Speaker says knowing the truth is key to ending drug crisis
Drugs are not going to go away, Michael DeLeon, founder of Steered Straight, told a group of parents and community members Monday night at Kasson-Mantorville Middle School, and the only way to stop the crisis of vaping and fentanyl and other drugs is to tell the truth about them to kids.
DeLeon was in Dodge County this week to talk to students in the K-M, Hayfield and Triton school districts as well as have the meeting for the entire community. The events were sponsored by Dodge County Public Health’s Opioid Task Force.
DeLeon explained that he started Steered Straight after years of drug use and serving 12 years in prison. With a troubled childhood, he said, he was addicted at 11 and continued using drugs until he was 30. He explained that “God helped me” get off drugs and when he was released from prison in 2007, he wanted to “prevent kids from being like me.”

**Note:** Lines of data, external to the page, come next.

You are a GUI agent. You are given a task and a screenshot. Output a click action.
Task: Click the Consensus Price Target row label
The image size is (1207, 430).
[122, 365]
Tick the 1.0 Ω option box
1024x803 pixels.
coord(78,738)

He now spends his time speaking with kids, teachers, staff, parents and community members. “You have heard it ‘takes a village.’ If we don’t educate the whole village we are in trouble,” he said.
He said when he talks to kids, from elementary school to high school, he doesn’t talk about drugs, he talks about life. Everyone makes mistakes, he said, but one should learn from the mistakes. It is about getting high on life, not high on drugs, he said.
The current generation, he said, will respond if they are told the truth about drugs, vaping and the dangers of fentanyl. Minnesota, he added, is in the top ten states with deaths from fentanyl.
His own experience, he said, was similar to what studies have shown about those addicted to drugs.
He began, he said, with the “trifecta gateway.” He was first offered nicotine, then alcohol and then marijuana, he said, and that started him on the path to other drugs. Use of substances at an early age is the problem because the brain is still developing. The prefrontal cortex of the brain, he said, is not fully developed until age 26.
DeLeon said he first worked with a program that thought bringing kids into prisons where they could listen to the inmates “yell at them” was the way to deter them. But studies showed that 80% of those who were involved in those programs still ended up in prison and 15% died before they were 18.
Deleon said he decided the way to reach kids was to talk to them in school and “learn from my mistakes.” Adults can’t make kids drug proof, he said, but rather make them drug resistance. For parents, he said, this means talking to your kids. The truth about drugs is that they are a lie and kids don’t like lies.
“We have to stop polarizing our kids, drugs,” he said. No matter your politics, he said, don’t let people divide you over kids and drugs. Talk to kids about getting a natural high, he said, such as sports, music, God. Even dogs and cats, he said.
Respiratory disease is the #3 cause of death for adults. For those 18-45 it is fentanyl as a cause of death. On the streets, he said, fentanyl is a poison, it is a fake fentanyl.
The strategies Big Tobacco used to defend nicotine, are now being repeated by those denying the dangers of vaping. Likewise, he said, is the sale of gummies and edibles. They are being sold in packaging that mimics those of candies and food that even the youngest kids consume.
More kids, he added, are now vaping with their parents’ knowledge and blessing.
These kids are not bad kids, he stressed, they are good kids making bad decisions because of bad information. This is a medical issue, he said, no different than smoking cessation. It is easier to get off meth than vapes, he said.
This is the authenticity generation, he said, of today’s kids. They are sick of lies; they want the truth. The only way to keep it out of schools is to get kids to know the dangers.
“If kids really know how bad vaping is, they will quit vaping,” he said. Much like the decrease in cigarette smoking if they know the truth they will not vape.
There is a drug crisis, he said, and “the only way to get this to end is if the kids end it.